Source data:
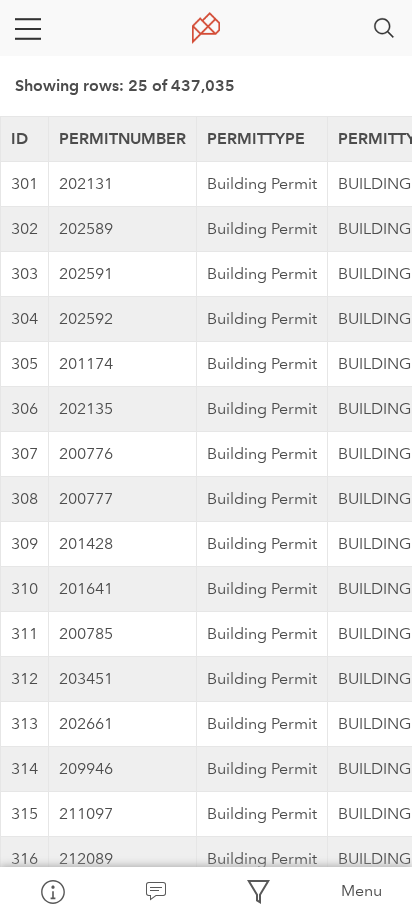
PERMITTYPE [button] (256, 138)
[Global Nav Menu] (28, 28)
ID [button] (19, 138)
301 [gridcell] (24, 183)
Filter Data (257, 891)
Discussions (154, 891)
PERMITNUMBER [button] (122, 138)
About (51, 891)
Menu (361, 890)
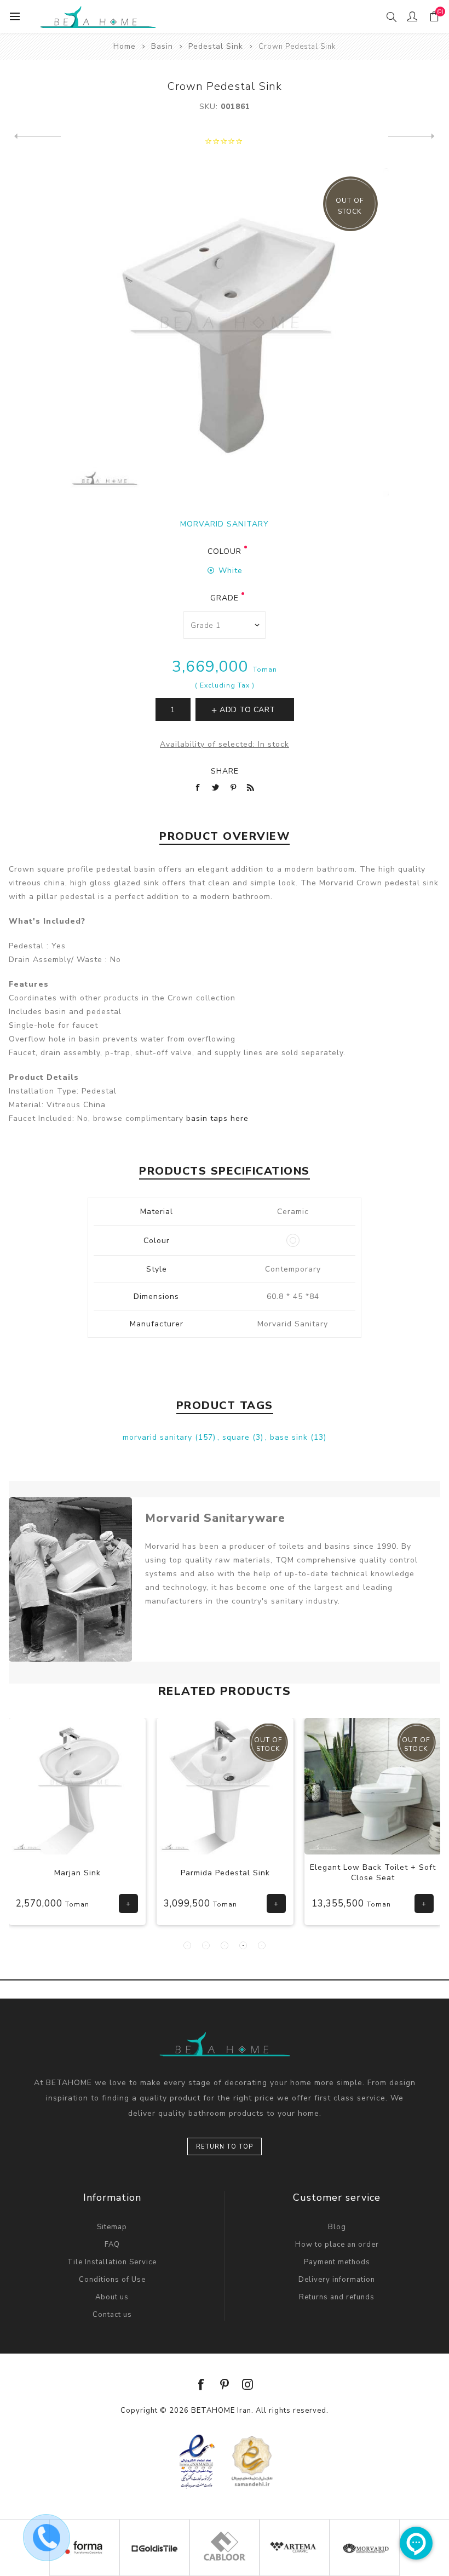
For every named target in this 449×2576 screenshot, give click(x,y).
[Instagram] (247, 2384)
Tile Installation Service (112, 2262)
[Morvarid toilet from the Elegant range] (249, 1786)
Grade (224, 598)
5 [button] (261, 1945)
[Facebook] (201, 2384)
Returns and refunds (337, 2297)
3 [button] (224, 1945)
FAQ (112, 2244)
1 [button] (187, 1945)
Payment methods (337, 2262)
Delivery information (336, 2280)
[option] (102, 1830)
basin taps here (217, 1118)
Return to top (224, 2147)
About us (112, 2297)
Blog (337, 2227)
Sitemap (112, 2227)
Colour (224, 551)
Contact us (112, 2315)
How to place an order (337, 2244)
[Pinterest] (224, 2384)
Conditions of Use (112, 2280)
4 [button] (243, 1945)
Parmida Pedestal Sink (102, 1873)
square (237, 1437)
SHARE (225, 771)
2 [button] (206, 1945)
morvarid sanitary (159, 1437)
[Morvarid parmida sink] (101, 1786)
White (230, 570)
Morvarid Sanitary (224, 524)
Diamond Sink (398, 1873)
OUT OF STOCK (350, 206)
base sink (290, 1437)
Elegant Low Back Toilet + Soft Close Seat (250, 1872)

What is being asked: Once the pictures are removed, repeat all of the data above exactly.

Answer to the exercise:
PERMITTYPE [button] (256, 138)
[Global Nav Menu] (28, 28)
ID [button] (19, 138)
301 [gridcell] (24, 183)
Filter Data (257, 891)
Discussions (154, 891)
PERMITNUMBER [button] (122, 138)
About (51, 891)
Menu (361, 890)
For every named target in this 449×2576 screenshot, give click(x,y).
[Instagram] (247, 2384)
Tile Installation Service (112, 2262)
[Morvarid toilet from the Elegant range] (249, 1786)
Grade (224, 598)
5 [button] (261, 1945)
[Facebook] (201, 2384)
Returns and refunds (337, 2297)
3 [button] (224, 1945)
FAQ (112, 2244)
1 [button] (187, 1945)
Payment methods (337, 2262)
Delivery information (336, 2280)
[option] (102, 1830)
basin taps here (217, 1118)
Return to top (224, 2147)
About us (112, 2297)
Blog (337, 2227)
Sitemap (112, 2227)
Colour (224, 551)
Contact us (112, 2315)
How to place an order (337, 2244)
[Pinterest] (224, 2384)
Conditions of Use (112, 2280)
4 [button] (243, 1945)
Parmida Pedestal Sink (102, 1873)
square (237, 1437)
SHARE (225, 771)
2 [button] (206, 1945)
morvarid sanitary (159, 1437)
[Morvarid parmida sink] (101, 1786)
White (230, 570)
Morvarid Sanitary (224, 524)
Diamond Sink (398, 1873)
OUT OF STOCK (350, 206)
base sink (290, 1437)
Elegant Low Back Toilet + Soft Close Seat (250, 1872)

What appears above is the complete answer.